| Stated task A |
In the object detection walkthrough, reproduce word for word the stretch from "Object detection is" through "within an image.".
| Stated task B |
List every candidate label that the object detection walkthrough defines in its code.

# Object detection

Object detection is a more challenging task than simple image classification. It can find named objects within a given image, draw a bounding box around it and even produce multiple annotations if multiple classes exist within an image.

This additional complication means that this process is typically slower than simple image classification. As with classification, we first need to load in the relevant libraries.

In [None]:
## Import all required packages for this example.
from PIL import Image  ## This library manages reading images from file.
from transformers import pipeline  ## The library manages many pretrained models.
import glob  ## This library efficiently works with multiple files in a directory.
import matplotlib.pyplot as plt  ## This package is useful for displaying the images.
import matplotlib.patches as patches
import tqdm

Once again, we need to prepare out dataset.

In [None]:
folder = 'example_data/coco/*'  ## Note * is a wildcard character, meaning match everything.
images = sorted(glob.glob(folder))
images = [Image.open(i) for i in images[:10]]

When we load our model, we can pass one of a few model options. This time we're going to use `OWL-ViT`, a model developed by Google specifically for zero-shot object detection.

In [None]:
model = "google/owlv2-base-patch16-ensemble"
detector = pipeline(model=model, task="zero-shot-object-detection")

Now the model is ready to be applied to images. We define the classes we are looking for in exactly the same way as when we were classifying the image as a whole, with one exception. The object detection task takes a new, optional parameter: `threshold`. This value sets a minimum model score required to recognise an object. This is necessary for object detection, as the model will return all matched objects regardless of the likelihood of a match. Some tuning is required to determine an effective threshold based on the candidate labels and dataset. Here, we found `0.3` to be appropriate.

In [None]:
labels = ['elephant','man','woman']
detections = [detector(i,candidate_labels = labels,threshold=0.3) for i in images]

Once again, we can view the objects detected in a given image. Here we plot the image, and overlay the bounding boxes for each object found in the image.

In [None]:
for index in range(10):

    plt.imshow(images[index])
    ax = plt.gca()
    
    if detections[index]:
        for result in detections[index]:
            box = result["box"]
            label = f"{result['label']} ({result['score']:.2f})"
            
            # Draw bounding box
            rect = patches.Rectangle(
                (box["xmin"], box["ymin"]),
                box["xmax"] - box["xmin"],
                box["ymax"] - box["ymin"],
                linewidth=2,
                edgecolor="lime",
                facecolor="none"
            )
            ax.add_patch(rect)
            
            # Draw label
            ax.text(
                box["xmin"],
                box["ymin"] - 5,
                label,
                color="black",
                fontsize=10,
                backgroundcolor="lime"
            )

    plt.axis("off")
    plt.tight_layout()
    plt.show()

As with the classification task, there is an element of experimentation required to determine the appropriate codebook and threshold for a given application of zero-shot object detection. You may find that the model is not suitable for your dataset - you can always look for other hosted on [HuggingFace](https://huggingface.co/models?pipeline_tag=zero-shot-object-detection&sort=trending), most of which should work by replacing the model name when making the pipeline.

| Provided data |

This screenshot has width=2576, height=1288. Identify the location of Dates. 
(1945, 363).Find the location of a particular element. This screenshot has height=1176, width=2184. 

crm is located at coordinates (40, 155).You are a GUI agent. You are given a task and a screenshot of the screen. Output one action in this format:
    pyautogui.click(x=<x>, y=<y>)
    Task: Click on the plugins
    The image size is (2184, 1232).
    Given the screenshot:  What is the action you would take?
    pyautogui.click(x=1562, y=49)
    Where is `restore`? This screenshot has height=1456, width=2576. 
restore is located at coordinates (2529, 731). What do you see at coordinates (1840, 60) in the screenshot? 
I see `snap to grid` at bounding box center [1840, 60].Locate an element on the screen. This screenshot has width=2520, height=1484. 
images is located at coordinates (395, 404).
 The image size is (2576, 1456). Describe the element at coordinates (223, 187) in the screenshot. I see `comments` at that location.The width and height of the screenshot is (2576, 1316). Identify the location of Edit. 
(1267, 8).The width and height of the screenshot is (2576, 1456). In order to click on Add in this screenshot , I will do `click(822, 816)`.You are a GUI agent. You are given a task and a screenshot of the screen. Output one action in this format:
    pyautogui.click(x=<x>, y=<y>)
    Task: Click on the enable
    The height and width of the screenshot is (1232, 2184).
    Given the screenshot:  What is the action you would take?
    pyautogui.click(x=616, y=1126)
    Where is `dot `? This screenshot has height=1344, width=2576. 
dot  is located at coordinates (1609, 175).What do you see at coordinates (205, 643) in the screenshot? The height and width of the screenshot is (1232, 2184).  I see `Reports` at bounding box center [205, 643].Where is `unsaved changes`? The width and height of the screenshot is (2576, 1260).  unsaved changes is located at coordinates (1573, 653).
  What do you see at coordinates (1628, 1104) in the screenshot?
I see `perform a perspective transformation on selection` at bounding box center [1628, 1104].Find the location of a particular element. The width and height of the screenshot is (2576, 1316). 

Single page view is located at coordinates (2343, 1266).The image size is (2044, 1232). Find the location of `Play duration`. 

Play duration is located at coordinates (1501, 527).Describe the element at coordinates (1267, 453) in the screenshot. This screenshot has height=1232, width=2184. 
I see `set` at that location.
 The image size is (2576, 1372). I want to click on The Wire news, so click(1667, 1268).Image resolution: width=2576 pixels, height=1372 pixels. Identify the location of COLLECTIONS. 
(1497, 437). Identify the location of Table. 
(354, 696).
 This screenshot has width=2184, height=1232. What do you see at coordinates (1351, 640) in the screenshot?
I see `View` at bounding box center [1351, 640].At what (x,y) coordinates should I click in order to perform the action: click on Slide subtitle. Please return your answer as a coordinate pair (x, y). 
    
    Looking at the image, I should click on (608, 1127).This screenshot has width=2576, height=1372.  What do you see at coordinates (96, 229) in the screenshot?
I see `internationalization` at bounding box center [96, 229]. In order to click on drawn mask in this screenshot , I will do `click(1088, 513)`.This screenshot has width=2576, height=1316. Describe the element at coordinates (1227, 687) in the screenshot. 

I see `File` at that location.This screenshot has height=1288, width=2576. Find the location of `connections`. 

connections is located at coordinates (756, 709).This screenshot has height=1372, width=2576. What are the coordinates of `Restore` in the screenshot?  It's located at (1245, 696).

| Final answer A |
Object detection is a more challenging task than simple image classification. It can find named objects within a given image, draw a bounding box around it and even produce multiple annotations if multiple classes exist within an image.

| Final answer B |
elephant, man, woman